Published in the American Journal of Pathology, new diagnostic procedures reveal a protein biomarker that accurately differentiates bladder cancer from benign inflammation.
A report in The American Journal of Pathology describes new diagnostic procedures, which is label-free, automated, observer-independent, and as sensitive and specific as established histopathological methods.
The diagnostic procedure
Label-free digital pathology using infrared (IR) imaging with subsequent proteomic analysis for bladder cancer (BC) has revealed the first protein biomarker (AHNAK2) for BC.
AHNAK2 differentiates between chronic cystitis (inflammation of the bladder) and a non-muscle invasive-type BC (carcinoma in situ) which is difficult to diagnose.
Distinguishing benign inflammatory conditions in the bladder from low-grade and advanced cancers can be difficult, especially since some BC treatments induce inflammation.
Klaus Gerwert, PhD, Chairman of the Department of Biophysics and the PURE (Protein Research Unit Ruhr within Europe) consortium at Ruhr University Bochum, Germany, explains: “We developed this label-free digital pathology annotation system by IR imaging to support the pathologist, similar to driver assistance in cars.
“This technique in combination with a proteomics approach allowed us to identify AHNAK2 as an important new biomarker for BC, and the results encourage us to transfer this label-free digital technique to other pathologies”.
Identifying regions of interest
Using label-free Fourier transform IR (FTIR) imaging, investigators were able to classify unaltered tissue thin sections by colour to identify regions of interest. “The resulting index colour images automates tissue classification, including cancer type, subtype, tissue type, inflammation status, and even tumour grading,” noted Gerwert.
In an analysis of 103 freshly-frozen samples that included confirmed diagnoses for 41 cystitis, 19 low-grade carcinoma, and 43 high-grade carcinoma, FTIR imaging showed a specificity of 95%, sensitivity of 95%, and an accuracy of 95% compared to stained images reviewed by a trained pathologist.

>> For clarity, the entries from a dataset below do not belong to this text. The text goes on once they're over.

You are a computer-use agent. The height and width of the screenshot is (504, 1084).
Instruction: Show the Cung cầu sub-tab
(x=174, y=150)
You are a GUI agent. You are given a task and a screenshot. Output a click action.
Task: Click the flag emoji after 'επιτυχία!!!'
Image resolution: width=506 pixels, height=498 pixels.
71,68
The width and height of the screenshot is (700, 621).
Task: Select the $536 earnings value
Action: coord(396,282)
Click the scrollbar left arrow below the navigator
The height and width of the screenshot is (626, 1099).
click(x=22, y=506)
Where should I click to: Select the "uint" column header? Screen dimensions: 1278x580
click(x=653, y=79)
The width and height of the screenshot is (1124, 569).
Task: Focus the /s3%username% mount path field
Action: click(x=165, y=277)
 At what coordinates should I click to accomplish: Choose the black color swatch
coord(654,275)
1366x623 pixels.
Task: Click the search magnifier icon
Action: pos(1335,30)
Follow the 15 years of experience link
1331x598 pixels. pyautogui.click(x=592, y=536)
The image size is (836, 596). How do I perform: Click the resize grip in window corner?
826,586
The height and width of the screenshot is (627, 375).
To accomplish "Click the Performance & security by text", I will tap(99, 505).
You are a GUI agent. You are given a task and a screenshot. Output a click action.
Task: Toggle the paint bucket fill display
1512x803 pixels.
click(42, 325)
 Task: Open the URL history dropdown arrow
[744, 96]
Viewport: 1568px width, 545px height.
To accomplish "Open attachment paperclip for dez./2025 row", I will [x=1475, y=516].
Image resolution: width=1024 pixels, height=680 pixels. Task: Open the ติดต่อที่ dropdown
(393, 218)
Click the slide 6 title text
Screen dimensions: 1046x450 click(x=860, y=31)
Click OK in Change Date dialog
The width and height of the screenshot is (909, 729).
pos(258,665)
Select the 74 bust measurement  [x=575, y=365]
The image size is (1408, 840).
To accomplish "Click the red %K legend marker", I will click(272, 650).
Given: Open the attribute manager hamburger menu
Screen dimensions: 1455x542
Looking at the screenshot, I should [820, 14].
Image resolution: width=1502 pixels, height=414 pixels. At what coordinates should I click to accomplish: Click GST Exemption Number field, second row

Such diagnostic procedures also had the ability to differentiate cancerous from healthy tissue as well as low- from high-grade carcinoma.
Laser capture microdissection was then used to obtain homogenous tissue samples for protein analysis by proteomics. By comparing tissue from patients with inflammatory bladder (cystitis) to samples from patients with invasive, high-grade urothelial carcinoma, the researchers identified three potential biomarkers, with the protein AHNAK2 found to be the best performing candidate biomarker.
A helpful tool
“In our study, AHNAK2 was identified and verified in two steps as a candidate biomarker for BC,” adds Barbara Sitek, PhD, Deputy Director, Medizinisches Proteom-Center (MPC), Ruhr University, Bochum, Germany.
“AHNAK2 has already been proposed as a potential prognostic biomarker for clear renal cell and pancreatic cancers and is part of a urinary mRNA panel for the diagnosis of BC and prediction of tumour aggressiveness.”
The investigators believe AHNAK2 could be a very helpful tool for detecting CIS recurrence or persistence, particularly because misdiagnosis of CIS can delay treatment of an aggressive malignancy or could lead to unnecessary treatment or bladder removal.